Beschränkungen im Außenwirtschafsverkehr mit Tunesien

Auf seiner Homepage teilt das BAFA (Bundesamt für Wirtschaft und Ausfuhrkontrolle) mit, dass der Rat der EU durch Beschluss vom 31.01.2011 (2011/72/GASP) restriktive Maßnahmen gegen bestimmte tunesische Personen und Organisationen beschlossen hat.

In diesem Beschluss ist vorgesehen, dass die Gelder und wirtschaftlichen Ressourcen, die im Besitz oder Eigentum von Personen stehen, die für die rechtswidrige Verwendung staatlicher Gelder Tunesiens verantwortlich sind, eingefroren werden.
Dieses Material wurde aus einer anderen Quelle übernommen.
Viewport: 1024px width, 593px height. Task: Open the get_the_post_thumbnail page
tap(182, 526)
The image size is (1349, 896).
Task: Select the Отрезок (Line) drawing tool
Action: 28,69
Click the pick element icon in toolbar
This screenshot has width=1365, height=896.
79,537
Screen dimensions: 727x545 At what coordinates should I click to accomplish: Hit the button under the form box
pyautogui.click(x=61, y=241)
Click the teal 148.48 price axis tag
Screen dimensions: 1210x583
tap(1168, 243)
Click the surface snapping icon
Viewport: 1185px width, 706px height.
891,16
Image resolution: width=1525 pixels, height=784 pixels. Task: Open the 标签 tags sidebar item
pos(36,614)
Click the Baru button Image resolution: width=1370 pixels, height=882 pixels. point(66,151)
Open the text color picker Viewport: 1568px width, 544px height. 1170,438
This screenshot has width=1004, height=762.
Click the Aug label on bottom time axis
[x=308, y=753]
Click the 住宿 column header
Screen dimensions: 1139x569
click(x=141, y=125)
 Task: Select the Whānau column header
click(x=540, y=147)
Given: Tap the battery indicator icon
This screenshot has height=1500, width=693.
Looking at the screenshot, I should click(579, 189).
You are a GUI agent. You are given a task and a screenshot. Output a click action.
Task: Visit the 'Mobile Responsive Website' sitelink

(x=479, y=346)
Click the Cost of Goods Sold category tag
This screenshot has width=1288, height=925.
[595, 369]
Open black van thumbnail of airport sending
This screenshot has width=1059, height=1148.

Es soll verhindert werden, dass durch eine rechtswidrige Verwendung staatlicher Gelder die wirtschaftliche und gesellschaftliche Entwicklung des Landes behindert und der Aufbau einer Demokratie untergraben wird.

Dieser Beschluss wurde durch die Verordnung (EU) Nr. 101/2011 vom 4. Februar 2011 in unmittelbar geltendes Recht umgesetzt.

Es handelt sich um Finanzsanktionen gegen derzeit 48 natürliche Personen, die in Anhang I der Verordnung (EU) Nr. 101/2011 gelistet sind. Deren Gelder und wirtschaftlichen Ressourcen werden eingefroren. Ferner dürfen den in Anhang I genannten Personen weder unmittelbar noch mittelbar Gelder oder wirtschaftliche Ressourcen zur Verfügung gestellt werden oder zugute kommen.